Von Roman Büttner
Kurz nachdem die Feinstaubverordnung bekannt wurde, regte sich Widerstand. Zahlreiche Oldtimer-Besitzer sowie kleine und mittelständische Handwerksbetriebe mit älteren Fahrzeugen beklagten, künftig nicht mehr in Umweltzonen fahren zu dürfen. Besonders Unternehmer, die auf ihr Auto angewiesen sind, bangten um ihre Existenzgrundlage.
Für solche Fälle sind Ausnahmen geplant. "Aber leider ist es nicht möglich, eine aktuell gültige Übersicht zu geben, wo welche Ausnahmen gelten", sagt László Kacsóh, zuständig für Grundsatzfragen der Luftreinhaltung beim Umweltbundesamt in Dessau. Der Grund: Über die Ausnahmen entscheiden die Städte, und fast jede Stadt hat eigene kommunale Regelungen ausgearbeitet.

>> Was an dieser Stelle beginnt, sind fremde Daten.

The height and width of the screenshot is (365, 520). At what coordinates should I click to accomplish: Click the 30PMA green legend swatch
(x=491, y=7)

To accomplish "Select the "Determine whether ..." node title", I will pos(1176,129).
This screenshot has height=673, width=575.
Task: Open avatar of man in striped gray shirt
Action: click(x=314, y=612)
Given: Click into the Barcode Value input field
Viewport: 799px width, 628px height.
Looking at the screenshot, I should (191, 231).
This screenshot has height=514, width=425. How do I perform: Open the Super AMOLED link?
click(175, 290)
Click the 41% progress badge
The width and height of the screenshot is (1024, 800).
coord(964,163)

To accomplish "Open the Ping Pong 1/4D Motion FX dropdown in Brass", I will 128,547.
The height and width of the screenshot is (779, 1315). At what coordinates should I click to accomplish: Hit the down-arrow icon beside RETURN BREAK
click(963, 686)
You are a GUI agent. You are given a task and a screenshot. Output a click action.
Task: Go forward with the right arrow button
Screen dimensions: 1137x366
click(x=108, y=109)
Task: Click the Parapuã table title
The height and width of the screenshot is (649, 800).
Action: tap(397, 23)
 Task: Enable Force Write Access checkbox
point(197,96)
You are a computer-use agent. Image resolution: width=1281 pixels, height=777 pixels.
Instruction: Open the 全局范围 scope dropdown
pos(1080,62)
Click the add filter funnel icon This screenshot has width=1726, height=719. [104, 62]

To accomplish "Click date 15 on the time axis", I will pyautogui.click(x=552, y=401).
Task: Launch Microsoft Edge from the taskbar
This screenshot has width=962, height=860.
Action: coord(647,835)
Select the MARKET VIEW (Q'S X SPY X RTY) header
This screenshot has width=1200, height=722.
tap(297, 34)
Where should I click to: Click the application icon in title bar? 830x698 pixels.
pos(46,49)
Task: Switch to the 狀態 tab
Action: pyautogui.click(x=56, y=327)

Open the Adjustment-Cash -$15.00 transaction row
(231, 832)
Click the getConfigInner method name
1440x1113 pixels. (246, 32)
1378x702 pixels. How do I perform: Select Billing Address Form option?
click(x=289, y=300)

Nach derzeitigem Stand scheint es wahrscheinlich, dass Oldtimer-Besitzer, Handwerker und Anwohner auch ohne Feinstaub-Plakette durch die Umweltzone ihrer Stadt fahren dürfen. Sind sie aber woanders unterwegs, könnte das Fahrverbot wieder gelten. Denn die Regelung was in der Heimatstadt erlaubt ist, muss nicht im Nachbarort gelten.